Excerpted passage:

⟨

Duodenal injuries are rare, comprising approximately 3–5% of abdominal traumas, and are often accompanied
by other organ injuries due to the duodenum's retroperitoneal location. Their diagnosis can be challenging, frequently
resulting in delays that increase morbidity and mortality. A significant complication is anastomotic leakage post-repair,
primarily due to the duodenum's exposure to substantial volumes of gastric, biliary, and pancreatic secretions. These factors
necessitate prompt recognition and appropriate surgical intervention to improve patient outcomes [1]. Berne’s duodenal
diverticulization, introduced in 1968, is a surgical technique designed to manage complex duodenal and pancreatic injuries.

⟩

Complete the following:
1. Translate this sentence from the passage on duodenal injuries into Spanish: "Their diagnosis can be challenging, frequently resulting in delays that increase morbidity and mortality."
2. According to the passage on duodenal injuries, what share of abdominal traumas do duodenal injuries make up?
3. Continue the passage on duodenal injuries from its last sentence.
The records are separate material and are not part of the passage on duodenal injuries.

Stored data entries
⟨

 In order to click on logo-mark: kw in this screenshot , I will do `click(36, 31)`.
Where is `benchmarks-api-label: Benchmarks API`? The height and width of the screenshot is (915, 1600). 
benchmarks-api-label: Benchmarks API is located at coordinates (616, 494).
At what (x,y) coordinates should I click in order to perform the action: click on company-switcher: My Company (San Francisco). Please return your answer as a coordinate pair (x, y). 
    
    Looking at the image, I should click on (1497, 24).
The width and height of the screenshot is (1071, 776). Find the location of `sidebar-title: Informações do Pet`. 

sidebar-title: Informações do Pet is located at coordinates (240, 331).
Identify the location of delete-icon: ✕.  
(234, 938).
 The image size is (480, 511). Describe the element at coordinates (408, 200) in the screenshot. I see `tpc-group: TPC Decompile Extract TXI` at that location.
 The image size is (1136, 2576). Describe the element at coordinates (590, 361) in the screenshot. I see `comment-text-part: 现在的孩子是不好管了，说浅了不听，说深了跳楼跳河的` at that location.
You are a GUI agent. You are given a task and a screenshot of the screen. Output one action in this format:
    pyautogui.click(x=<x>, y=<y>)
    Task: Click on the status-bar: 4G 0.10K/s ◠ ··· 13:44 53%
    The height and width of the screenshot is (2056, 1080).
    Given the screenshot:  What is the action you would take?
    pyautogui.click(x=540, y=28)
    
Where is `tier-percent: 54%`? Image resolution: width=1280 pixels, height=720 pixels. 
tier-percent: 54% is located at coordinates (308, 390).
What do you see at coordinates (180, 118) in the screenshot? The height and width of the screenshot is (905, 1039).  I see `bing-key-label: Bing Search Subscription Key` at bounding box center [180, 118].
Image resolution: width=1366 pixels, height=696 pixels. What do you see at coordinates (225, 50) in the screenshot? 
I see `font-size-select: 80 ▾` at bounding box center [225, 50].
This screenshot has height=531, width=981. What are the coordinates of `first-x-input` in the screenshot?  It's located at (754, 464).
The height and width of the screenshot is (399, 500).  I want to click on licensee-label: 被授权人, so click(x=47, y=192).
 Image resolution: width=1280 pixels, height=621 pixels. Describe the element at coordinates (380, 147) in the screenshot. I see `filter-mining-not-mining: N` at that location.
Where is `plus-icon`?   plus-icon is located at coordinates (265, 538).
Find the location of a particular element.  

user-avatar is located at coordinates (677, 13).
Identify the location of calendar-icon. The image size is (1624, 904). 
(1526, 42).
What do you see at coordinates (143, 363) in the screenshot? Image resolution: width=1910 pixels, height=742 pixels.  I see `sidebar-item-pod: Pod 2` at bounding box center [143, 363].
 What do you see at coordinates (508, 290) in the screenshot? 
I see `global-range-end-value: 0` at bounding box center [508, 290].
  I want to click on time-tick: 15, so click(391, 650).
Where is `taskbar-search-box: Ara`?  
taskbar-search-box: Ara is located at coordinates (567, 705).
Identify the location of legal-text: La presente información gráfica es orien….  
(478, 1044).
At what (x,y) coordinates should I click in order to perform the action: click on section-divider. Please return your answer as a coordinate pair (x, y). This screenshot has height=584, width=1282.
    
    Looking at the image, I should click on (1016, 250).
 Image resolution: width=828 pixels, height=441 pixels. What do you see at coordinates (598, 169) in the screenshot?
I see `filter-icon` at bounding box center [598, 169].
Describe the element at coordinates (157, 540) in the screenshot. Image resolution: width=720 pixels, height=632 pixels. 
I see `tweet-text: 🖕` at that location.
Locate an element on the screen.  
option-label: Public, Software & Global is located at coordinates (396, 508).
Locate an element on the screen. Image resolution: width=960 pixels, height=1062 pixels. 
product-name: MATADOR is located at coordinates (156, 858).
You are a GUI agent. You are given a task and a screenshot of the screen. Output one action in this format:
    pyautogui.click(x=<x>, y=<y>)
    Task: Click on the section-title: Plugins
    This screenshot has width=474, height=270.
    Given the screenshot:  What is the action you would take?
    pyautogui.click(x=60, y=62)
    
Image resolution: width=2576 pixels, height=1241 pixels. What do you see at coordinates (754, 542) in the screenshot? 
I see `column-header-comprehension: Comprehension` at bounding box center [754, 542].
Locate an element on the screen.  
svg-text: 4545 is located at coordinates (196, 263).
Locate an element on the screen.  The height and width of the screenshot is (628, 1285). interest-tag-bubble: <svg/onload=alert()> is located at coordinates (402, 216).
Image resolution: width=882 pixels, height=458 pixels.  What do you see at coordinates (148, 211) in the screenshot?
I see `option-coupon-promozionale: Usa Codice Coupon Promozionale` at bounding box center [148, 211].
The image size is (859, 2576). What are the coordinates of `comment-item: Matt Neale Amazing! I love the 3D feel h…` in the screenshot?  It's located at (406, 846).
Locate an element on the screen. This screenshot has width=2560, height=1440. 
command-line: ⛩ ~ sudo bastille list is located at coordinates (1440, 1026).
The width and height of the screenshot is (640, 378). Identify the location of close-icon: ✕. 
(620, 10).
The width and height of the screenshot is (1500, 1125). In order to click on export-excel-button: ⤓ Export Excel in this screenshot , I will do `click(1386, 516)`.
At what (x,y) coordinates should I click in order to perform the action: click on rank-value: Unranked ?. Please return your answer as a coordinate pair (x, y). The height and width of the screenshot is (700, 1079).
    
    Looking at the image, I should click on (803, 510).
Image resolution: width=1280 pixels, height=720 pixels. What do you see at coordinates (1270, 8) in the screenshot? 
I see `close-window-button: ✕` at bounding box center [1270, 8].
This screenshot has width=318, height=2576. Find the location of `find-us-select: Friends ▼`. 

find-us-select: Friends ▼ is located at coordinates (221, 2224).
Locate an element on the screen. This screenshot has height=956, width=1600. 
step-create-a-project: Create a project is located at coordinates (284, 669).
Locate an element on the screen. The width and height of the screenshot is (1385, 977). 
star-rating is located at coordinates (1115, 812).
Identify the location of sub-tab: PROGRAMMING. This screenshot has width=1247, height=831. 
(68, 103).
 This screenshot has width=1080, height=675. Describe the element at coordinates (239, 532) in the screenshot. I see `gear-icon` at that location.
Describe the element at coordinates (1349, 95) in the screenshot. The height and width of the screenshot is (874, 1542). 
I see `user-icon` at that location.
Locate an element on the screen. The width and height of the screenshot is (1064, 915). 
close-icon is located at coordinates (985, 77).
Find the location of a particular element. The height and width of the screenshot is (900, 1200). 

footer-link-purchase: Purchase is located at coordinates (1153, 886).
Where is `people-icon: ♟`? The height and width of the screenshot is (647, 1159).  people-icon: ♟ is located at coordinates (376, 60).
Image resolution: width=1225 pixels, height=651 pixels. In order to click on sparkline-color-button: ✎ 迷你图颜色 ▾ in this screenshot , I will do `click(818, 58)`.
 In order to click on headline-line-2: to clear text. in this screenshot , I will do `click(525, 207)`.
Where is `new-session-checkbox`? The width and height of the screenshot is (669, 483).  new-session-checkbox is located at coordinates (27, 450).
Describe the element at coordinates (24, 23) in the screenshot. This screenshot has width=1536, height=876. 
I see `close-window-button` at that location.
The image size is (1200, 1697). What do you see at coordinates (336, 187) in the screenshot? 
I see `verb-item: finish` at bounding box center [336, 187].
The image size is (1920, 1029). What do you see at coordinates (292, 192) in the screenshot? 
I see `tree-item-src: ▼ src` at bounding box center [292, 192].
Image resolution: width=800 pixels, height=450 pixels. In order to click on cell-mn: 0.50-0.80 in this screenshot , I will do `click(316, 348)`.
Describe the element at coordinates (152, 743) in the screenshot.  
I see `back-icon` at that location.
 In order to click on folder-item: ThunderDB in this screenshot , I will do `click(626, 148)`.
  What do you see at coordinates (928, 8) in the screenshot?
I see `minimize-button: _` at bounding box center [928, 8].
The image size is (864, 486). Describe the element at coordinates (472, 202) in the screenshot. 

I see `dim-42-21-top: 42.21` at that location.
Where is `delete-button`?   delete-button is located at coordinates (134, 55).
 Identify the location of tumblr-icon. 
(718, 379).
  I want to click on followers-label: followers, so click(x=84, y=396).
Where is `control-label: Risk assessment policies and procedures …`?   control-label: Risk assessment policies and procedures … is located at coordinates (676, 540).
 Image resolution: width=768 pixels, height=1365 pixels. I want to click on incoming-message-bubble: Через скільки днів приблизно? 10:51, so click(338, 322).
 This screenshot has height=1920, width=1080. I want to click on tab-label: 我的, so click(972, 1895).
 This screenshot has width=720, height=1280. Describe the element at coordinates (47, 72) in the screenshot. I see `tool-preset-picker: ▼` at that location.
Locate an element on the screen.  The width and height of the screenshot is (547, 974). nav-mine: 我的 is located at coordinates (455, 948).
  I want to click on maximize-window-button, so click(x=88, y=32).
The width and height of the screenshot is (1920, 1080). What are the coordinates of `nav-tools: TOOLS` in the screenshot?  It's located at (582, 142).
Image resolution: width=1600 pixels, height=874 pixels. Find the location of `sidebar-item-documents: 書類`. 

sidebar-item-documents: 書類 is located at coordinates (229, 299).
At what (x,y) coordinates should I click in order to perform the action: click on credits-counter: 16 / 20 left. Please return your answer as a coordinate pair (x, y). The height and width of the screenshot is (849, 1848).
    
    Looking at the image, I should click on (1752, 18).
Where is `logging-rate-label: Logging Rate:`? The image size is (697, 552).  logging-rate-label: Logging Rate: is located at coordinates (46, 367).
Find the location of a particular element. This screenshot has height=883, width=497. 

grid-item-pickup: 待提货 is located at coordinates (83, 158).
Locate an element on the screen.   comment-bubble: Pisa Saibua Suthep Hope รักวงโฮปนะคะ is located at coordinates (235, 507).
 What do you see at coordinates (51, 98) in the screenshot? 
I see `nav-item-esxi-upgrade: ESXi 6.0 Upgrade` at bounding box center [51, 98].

⟩

Answers for each item:
1. Su diagnóstico puede ser difícil y con frecuencia provoca retrasos que aumentan la morbilidad y la mortalidad.

2. Approximately 3–5%.

3.
It involves closure of the duodenal injury, gastric antrectomy with end-to-side Bill Roth II gastrojejunostomy, tube
duodenostomy, and abdominal drainage to divert gastrointestinal contents and protect the repair site [2], Pyloric exclusion
[3], reverse tube duodenostomies [4] as a protection for primary repair. In this case report, we present an isolated traumatic
duodenal injury managed with primary repair, triple tube decompression, and an innovative omental patch technique. This
approach effectively protected the duodenal suture line and facilitated healing. Similar strategies have been employed in
paediatric cases, such as a 10-year-old boy with a complete duodenal transection, who underwent primary closure with
omental reinforcement and triple tube decompression, resulting in an uneventful recovery.